LOS ANGELES – City Attorney Mike Feuer announced today that his office has successfully secured permanent injunctions and civil penalties against two downtown electronics merchants for selling counterfeit cell phone chargers, cables and phone cases. Undercover officers and investigators recovered nearly 15,000 items with a retail value of over $250,000. Counterfeit electronic products tested were found to pose a fire and shock risk to consumers, with a 99% failure rate.
"Counterfeit electronics, including phone chargers, pose a significant shock and fire hazard—and the overwhelming majority of them don’t work properly," said Feuer. "We will continue to protect consumers from dangerous fake goods, and commend our partners at the Los Angeles Sheriff’s Department and electronics safety tester UL (Underwriters Laboratories) for collaborating to stop these businesses from selling counterfeit products."
"UL's certification marks are symbols of trust, integrity and safety, signaling that the product has been tested to protect against fire hazards, risk of electrocution and other safety risks," said UL Vice President and Chief Security Officer Brian Monks. "Products bearing a counterfeit UL Mark provide a false sense of security to consumers because these items are often poor quality, shoddy and sometimes very dangerous.

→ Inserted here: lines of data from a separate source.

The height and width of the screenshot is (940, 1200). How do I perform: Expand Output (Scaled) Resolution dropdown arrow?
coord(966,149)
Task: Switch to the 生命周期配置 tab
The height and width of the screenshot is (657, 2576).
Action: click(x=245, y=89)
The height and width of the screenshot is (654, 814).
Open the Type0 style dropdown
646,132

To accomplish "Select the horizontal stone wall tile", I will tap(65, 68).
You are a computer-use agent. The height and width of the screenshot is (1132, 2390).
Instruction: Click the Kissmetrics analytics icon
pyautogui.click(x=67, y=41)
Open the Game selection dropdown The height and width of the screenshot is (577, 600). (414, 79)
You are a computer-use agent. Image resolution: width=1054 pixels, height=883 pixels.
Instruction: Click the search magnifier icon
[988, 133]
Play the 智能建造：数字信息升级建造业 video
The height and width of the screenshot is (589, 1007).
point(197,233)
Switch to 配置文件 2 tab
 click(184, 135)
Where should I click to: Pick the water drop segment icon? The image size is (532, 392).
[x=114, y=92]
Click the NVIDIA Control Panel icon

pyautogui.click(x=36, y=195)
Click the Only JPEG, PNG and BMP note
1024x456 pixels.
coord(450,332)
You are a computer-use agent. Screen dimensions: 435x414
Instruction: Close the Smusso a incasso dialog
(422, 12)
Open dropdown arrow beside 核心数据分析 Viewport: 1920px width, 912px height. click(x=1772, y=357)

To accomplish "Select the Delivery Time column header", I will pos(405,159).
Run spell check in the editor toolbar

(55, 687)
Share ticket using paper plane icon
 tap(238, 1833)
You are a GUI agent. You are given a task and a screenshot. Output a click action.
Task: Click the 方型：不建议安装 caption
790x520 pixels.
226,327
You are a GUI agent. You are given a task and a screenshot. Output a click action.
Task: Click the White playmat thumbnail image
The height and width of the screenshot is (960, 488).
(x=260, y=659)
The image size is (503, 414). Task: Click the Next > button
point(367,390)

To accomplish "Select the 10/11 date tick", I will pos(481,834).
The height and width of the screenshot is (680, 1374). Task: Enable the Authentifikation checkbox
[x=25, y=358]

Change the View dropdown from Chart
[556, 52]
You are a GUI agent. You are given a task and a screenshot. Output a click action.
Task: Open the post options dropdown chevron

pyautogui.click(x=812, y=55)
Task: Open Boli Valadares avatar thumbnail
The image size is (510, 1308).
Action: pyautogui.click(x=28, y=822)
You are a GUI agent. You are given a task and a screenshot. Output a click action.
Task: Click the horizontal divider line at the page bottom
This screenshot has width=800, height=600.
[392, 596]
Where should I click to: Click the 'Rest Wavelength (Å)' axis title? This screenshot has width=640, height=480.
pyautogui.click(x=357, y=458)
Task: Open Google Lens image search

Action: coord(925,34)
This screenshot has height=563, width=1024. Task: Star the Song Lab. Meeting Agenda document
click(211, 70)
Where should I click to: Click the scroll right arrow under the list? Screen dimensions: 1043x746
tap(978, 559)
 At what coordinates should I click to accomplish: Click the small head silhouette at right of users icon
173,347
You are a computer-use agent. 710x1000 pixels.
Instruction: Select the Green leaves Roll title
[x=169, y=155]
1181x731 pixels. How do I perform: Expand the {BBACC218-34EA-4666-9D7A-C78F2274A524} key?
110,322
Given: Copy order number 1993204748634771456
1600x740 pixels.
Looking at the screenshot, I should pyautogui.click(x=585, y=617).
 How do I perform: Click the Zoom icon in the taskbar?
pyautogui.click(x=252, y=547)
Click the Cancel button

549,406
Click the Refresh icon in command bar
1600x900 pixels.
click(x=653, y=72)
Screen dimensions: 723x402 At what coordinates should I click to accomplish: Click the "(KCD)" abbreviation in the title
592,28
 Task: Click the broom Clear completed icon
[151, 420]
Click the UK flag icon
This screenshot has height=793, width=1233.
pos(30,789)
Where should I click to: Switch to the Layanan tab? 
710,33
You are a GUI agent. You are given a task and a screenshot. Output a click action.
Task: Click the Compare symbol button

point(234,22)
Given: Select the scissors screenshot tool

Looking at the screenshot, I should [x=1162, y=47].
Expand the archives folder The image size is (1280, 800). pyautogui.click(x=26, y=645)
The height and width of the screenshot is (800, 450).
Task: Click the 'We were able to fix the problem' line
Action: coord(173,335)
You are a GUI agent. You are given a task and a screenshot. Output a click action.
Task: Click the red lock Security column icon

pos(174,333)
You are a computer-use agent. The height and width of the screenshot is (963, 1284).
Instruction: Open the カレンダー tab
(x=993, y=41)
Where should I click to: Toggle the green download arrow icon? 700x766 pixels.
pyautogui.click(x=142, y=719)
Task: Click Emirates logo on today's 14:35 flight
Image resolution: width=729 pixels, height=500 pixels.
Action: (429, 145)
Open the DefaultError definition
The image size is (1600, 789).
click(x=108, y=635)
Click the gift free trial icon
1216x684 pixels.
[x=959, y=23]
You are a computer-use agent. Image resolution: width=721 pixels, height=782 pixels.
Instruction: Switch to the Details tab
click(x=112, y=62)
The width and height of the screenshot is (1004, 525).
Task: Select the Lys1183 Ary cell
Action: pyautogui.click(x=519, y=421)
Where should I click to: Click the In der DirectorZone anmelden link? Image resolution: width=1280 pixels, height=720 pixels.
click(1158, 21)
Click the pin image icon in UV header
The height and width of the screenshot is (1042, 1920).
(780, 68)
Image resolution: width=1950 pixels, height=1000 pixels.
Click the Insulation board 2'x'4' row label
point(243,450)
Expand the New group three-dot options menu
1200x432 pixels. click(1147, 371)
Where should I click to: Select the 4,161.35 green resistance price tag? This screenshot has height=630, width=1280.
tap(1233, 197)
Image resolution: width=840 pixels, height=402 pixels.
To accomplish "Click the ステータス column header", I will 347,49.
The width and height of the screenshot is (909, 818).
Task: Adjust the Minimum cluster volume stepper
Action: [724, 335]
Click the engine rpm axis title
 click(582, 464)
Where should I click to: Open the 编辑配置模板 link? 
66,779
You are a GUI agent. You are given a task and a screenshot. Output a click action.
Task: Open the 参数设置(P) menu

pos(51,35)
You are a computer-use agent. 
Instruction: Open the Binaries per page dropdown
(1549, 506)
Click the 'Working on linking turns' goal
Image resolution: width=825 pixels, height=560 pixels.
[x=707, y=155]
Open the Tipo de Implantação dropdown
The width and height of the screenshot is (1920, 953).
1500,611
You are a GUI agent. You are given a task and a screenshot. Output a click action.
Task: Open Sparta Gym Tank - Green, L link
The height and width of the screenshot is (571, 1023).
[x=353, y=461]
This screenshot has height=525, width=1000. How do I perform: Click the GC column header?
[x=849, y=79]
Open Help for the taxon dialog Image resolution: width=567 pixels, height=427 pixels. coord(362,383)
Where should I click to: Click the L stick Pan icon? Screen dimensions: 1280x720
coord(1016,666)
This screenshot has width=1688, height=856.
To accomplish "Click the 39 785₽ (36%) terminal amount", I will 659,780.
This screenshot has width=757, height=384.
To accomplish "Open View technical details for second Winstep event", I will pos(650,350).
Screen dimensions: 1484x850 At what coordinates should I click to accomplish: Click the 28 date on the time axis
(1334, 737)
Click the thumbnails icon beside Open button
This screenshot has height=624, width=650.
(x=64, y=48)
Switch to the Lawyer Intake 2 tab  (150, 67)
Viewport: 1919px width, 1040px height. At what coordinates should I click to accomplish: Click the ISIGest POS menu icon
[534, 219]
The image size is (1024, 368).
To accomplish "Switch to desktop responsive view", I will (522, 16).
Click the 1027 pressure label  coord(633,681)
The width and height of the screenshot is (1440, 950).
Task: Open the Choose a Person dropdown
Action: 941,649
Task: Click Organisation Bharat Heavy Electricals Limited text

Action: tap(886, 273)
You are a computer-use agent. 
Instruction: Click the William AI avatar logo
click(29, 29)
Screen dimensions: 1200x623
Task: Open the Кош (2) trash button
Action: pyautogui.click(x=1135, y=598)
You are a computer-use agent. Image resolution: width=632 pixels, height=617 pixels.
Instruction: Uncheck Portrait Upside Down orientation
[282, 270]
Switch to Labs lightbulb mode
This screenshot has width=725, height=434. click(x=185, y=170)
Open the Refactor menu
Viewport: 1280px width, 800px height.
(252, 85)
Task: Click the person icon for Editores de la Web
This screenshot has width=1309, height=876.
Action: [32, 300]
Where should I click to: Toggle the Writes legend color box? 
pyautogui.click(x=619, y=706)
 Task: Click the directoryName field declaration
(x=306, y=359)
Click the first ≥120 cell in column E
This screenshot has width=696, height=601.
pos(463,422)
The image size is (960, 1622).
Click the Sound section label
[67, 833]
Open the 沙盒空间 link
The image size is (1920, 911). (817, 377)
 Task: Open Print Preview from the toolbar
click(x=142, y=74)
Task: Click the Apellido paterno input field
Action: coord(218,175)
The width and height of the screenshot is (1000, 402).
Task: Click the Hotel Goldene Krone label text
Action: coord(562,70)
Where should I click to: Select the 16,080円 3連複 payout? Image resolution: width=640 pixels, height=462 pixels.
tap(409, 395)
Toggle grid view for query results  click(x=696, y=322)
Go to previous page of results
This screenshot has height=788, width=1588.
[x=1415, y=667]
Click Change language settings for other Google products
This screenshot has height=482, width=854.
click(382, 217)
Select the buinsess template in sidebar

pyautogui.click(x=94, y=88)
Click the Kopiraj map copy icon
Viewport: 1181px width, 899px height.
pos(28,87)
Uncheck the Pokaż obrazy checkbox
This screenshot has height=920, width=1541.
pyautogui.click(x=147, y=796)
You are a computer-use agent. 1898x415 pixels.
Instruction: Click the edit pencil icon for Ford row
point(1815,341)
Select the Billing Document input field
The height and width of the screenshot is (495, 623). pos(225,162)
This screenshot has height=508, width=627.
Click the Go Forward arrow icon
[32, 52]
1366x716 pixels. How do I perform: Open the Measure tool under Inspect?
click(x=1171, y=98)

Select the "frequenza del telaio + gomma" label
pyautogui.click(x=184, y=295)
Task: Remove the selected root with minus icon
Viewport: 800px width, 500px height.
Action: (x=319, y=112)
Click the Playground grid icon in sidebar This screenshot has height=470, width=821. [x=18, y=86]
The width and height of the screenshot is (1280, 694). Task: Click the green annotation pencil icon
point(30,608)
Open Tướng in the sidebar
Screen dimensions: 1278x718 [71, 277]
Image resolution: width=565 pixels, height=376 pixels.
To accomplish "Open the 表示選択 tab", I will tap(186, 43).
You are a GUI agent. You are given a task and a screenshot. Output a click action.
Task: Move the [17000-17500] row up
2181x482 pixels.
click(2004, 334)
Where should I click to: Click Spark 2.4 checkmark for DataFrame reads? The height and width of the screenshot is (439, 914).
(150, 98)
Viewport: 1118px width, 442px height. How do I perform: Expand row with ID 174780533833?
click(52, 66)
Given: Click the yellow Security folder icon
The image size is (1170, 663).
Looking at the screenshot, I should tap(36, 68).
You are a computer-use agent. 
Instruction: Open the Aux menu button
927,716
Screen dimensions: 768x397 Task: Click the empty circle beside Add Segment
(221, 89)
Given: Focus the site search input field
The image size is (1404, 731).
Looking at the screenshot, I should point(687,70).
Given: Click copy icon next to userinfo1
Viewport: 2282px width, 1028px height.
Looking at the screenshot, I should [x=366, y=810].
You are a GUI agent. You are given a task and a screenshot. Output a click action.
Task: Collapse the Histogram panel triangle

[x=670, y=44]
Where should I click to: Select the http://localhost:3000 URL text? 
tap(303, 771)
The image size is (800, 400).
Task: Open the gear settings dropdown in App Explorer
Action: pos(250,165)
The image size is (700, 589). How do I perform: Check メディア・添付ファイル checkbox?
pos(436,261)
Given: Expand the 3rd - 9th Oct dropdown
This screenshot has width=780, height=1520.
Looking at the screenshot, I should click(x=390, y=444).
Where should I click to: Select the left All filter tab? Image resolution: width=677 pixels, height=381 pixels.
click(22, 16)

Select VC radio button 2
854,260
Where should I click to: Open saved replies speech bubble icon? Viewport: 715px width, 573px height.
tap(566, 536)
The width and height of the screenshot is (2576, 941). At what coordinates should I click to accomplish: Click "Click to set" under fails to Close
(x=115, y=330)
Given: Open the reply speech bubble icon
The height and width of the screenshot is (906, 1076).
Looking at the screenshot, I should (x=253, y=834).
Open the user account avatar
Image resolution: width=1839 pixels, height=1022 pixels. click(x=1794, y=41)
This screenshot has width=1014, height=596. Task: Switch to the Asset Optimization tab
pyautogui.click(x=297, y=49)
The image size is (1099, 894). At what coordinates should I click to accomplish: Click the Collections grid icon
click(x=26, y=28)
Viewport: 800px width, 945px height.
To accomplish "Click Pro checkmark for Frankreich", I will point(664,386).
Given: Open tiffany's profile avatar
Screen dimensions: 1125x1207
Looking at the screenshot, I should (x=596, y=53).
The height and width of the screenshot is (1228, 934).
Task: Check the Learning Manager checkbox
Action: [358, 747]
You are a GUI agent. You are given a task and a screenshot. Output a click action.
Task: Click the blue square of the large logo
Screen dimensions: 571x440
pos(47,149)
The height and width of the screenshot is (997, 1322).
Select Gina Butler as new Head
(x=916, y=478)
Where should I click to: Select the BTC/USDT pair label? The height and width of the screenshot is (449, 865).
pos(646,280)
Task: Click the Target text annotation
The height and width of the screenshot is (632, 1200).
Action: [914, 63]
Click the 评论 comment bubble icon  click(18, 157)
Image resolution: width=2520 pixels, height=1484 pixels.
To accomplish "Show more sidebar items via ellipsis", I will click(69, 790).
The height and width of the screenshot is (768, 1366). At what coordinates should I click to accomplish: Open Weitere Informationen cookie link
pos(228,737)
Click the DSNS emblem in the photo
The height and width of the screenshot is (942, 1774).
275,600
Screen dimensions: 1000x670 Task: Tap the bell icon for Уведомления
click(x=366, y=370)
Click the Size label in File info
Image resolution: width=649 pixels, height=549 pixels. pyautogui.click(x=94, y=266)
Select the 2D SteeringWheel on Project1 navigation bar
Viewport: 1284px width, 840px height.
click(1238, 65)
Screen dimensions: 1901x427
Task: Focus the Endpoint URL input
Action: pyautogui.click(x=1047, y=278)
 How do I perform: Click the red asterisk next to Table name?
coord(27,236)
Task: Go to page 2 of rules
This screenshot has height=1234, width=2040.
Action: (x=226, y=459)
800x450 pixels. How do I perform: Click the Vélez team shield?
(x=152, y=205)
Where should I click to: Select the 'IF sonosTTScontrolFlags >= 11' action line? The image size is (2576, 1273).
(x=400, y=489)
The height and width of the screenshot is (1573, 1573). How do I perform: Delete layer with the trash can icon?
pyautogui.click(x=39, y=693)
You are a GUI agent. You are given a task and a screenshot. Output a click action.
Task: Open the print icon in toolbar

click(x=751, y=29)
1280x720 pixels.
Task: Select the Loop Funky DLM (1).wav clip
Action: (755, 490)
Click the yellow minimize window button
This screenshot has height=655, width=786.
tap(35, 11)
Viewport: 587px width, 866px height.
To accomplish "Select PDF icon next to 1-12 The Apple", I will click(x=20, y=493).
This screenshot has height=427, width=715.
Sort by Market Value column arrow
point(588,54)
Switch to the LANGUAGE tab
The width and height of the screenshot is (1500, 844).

UL takes the threat of counterfeiting very seriously and devotes significant resources to fighting it; this includes working with law enforcement officials to identify and remove counterfeit products from the marketplace that can pose serious risk to the public. UL would like to graciously thank the Los Angeles City Attorney's Office for their hard work and successful outcome to these two investigations."
The two downtown electronics merchants, Wei Liang Huang and Hicham Ofir, were each found to be in violation of the Unfair Competition Law and trademark infringement for selling counterfeit goods. Huang and Ofir were consequently placed under a 10-year injunction prohibiting future sales of counterfeit goods and restricting their future business activities. The defendants, who had no prior criminal records, were also ordered to pay $10,000 each in civil penalties. An additional $60,000 in civil penalties was suspended by the court should the defendants commit another violation or fail to comply with the terms of the 10-year injunction.
Defendant Huang has subsequently sold his downtown business, and is no longer operating in Los Angeles. Defendant Ofir’s business, Ofir Cell Phone Accessories, continues to operate in Los Angeles, but is now subject to warrantless search and seizure by law enforcement. Defendants Ofir and Huang are now required to notify the Los Angeles City Attorney’s Office in writing if they wish to open any business in the state of California. Any future businesses opened by either defendant in the state of California would be subject to warrantless search and seizure by law enforcement for the duration of the injunction.
Undercover sheriff’s deputies and private investigators made purchases at Amco Wireless, located at 443 S. Los Angeles Street, on three separate occasions between June and December of 2016. A search warrant was executed on January 5, 2017 resulting in the recovery of 4,279 counterfeit items including 3,279 counterfeit Apple wall chargers and cables, 57 cell phone travel adapters with counterfeit UL certification marks, 638 counterfeit OtterBox phone cases and 99 LifeProof cell phone cases.
Undercover purchases were also made at Ofir Cell Phone Accessories, located at 39 E. 5th Street, on three separate occasions between June and December of 2016. A search warrant was executed on January 5, 2017 resulting in the recovery of 10,798 counterfeit items both at the store and a secondary storage location. Recovered counterfeit items included counterfeit Apple wall adapters, Apple lightning USB cables, Beats by Dr. Dre iBeats earbuds, as well as travel adapters.
In 2016, UL researchers tested 400 counterfeit iPhone power adapters from cities around the world including Los Angeles. All but three were determined to be a significant fire and shock hazard. Twelve were so poorly designed and constructed that they posed a risk of lethal electrocution to the user.
Deputy City Attorney Kevin Gilligan of the City Attorney’s Anti-Counterfeit Enforcement Program successfully handled the litigation.